When I started this blog, my only intention was to have an outlet to express myself and document my experience as a mom. In some ways by writing, I am realizing that I am also talking to myself, and trying to appear that I have it together. Sometimes, I don't.

Last week was a really crappy week for me. Right after I wrote about how grateful I was for everything, I started to fall apart over everything. I'm the kind of person that when things are good they are really good, but when they turn a bit I manage to pull everything down. I guess the definition of that might be moody. Perhaps.

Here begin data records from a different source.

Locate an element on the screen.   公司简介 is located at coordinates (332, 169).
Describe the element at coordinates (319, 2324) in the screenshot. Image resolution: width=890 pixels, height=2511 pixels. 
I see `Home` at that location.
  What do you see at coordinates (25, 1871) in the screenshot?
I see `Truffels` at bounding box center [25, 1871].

One intention I don't have with this blog is being sanctamonious. My experience is only mine. My opinion is only mine. I will express it here but I am not preaching. I haven't met one mother out there who does anything exactly like anyone else. I don't judge anyone for the choices they make. Sure, I may disagree and do things another way but I try to respect their individual choices. If I feel someone is judging me though, that is when it gets tricky. That's when my inner Queens (as in New York) comes out and I start referring to certain women as materialistic, catty bitches. That's a bit harsh, but I feel as if I have been crossed. It's amazing the instinct as a mother that I have to protect my daughter and myself from tricky women.

I live in Los Angeles, so it's not ridiculous to find that people here can be shallow and materialistic. What is ridiculous is that I became friends with some of those people. When you have a baby, you make friends with people that also have a baby, despite that being the only thing you have in common. Some women escaped this "mommy group" phase and kept all their real friends from their past life. I love my friends, but I still got sucked into the clique crap. It served a purpose at a time to surround myself with women going through the same thing at the same time (at least that is the theory behind it). The reality is, two people rarely have the same experience. Not only were these women going about this life change differently than I was, I also had no idea who they really were.

Since I have a daughter, I especially don't feel right about exposing her to conversations about the latest designer, and that now they are making baby clothes. Or listening to them while they talk about other women who have things that they want. Even worse, hearing them judge the other women who aren't there that day (even though they are "so close"). I felt I was back in Junior High.

It took me a long time to get to this realization. From the outside, my husband and my real friends were wondering what I was doing spending time with these people in the first place. I know now that it was to fill the void -- to feel I had a community. I have that in my true friends, though it can be a challenge in LA to feel physically close to anyone at times. I do have an amazing group of people around me. I gave myself a gift by finally letting go of the wrong people. It feels really liberating, and really good.